- Kilka lat temu do pracy w zakładzie pogrzebowym "wkręcił" mnie kolega - wspomina Gromadzki, który dorabia także, pracując jako ochroniarz w dyskotece i trener kick-boxingu. - Poznałem ten biznes od środka i postanowiłem założyć własny - tłumaczy pięściarz, który zakład Memento Mori (pamiętaj, że umrzesz) w Katowicach prowadzi od trzech lat.
Jak wspomina Gromadzki, pierwszy rok w pogrzebowym biznesie to była walka o utrzymanie się na rynku, drugi - odrabianie strat, trzeci - już zysk. Pierwsze miesiące tego roku były już na plusie.
Gromadzki jest innowacyjnym przedsiębiorcą, jako pierwszy w Polsce wprowadził... relacje internetowe z pogrzebów.
- To oferta skierowana dla tych, którzy nie mogą pojawić się na pogrzebie, bo są np. za granicą. Polacy są jednak społeczeństwem bardzo tradycyjnym i formuła jeszcze się nie przyjęła, mimo że jest to bezpłatny dodatek do usług pogrzebowych.
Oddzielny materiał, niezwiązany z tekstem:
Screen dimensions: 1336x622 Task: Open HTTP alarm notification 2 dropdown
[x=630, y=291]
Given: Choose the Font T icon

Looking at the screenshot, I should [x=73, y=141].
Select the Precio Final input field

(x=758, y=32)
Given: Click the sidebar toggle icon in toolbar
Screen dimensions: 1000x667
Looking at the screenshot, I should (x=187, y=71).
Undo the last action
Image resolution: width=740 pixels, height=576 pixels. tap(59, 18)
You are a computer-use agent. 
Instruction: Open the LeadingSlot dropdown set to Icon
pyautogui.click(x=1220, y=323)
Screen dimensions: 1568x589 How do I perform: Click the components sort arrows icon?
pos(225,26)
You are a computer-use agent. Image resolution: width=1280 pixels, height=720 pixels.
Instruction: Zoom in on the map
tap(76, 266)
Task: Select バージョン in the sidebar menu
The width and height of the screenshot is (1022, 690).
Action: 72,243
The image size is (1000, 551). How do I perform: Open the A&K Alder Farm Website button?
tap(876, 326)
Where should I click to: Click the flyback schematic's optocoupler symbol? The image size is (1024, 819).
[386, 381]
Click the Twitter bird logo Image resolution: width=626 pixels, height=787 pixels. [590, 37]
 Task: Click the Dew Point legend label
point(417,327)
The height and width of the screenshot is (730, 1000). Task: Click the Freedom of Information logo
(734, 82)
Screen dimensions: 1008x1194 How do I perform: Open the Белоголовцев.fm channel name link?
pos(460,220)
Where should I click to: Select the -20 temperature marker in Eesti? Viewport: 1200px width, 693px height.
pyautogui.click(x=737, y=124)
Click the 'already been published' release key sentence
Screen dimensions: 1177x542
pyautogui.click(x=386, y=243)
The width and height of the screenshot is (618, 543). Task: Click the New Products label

Może za pięć czy 10 lat będzie inaczej? W każdym razie chcę być pionierem, transmitowaliśmy już pogrzeby m.in. do USA i Luksemburga - mówi nam.
Gromadzki przyznaje, że pracy jest mnóstwo. - Jestem jedynym pracownikiem biurowym, zatrudniam tylko ludzi do noszenia trumien. Chciałbym móc zatrudnić w biurze choć jednego pracownika, by bardziej skupić się na boksie - twierdzi. Gromadzki na ringach amatorskich stoczył 105 walk, 31 przegrał. Najdalej zaszedł do ćwierćfinału mistrzostw Polski. Walczył też jako zawodowy kick-bokser z bilansem 5-3. Jeśli kariera bokserska nie potoczy się po jego myśli, na pewno sobie poradzi.
- Mam jeszcze 5-6 innowacyjnych pomysłów. Kiedyś zastanawiałem się nad otworzeniem wrotkarni w Katowicach, ale za długo myślałem i ktoś mnie uprzedził. Nie zamierzam jednak zdradzać, co chodzi mi po głowie, bo nie wybaczę sobie, gdy znów mnie wyprzedzą - śmieje się.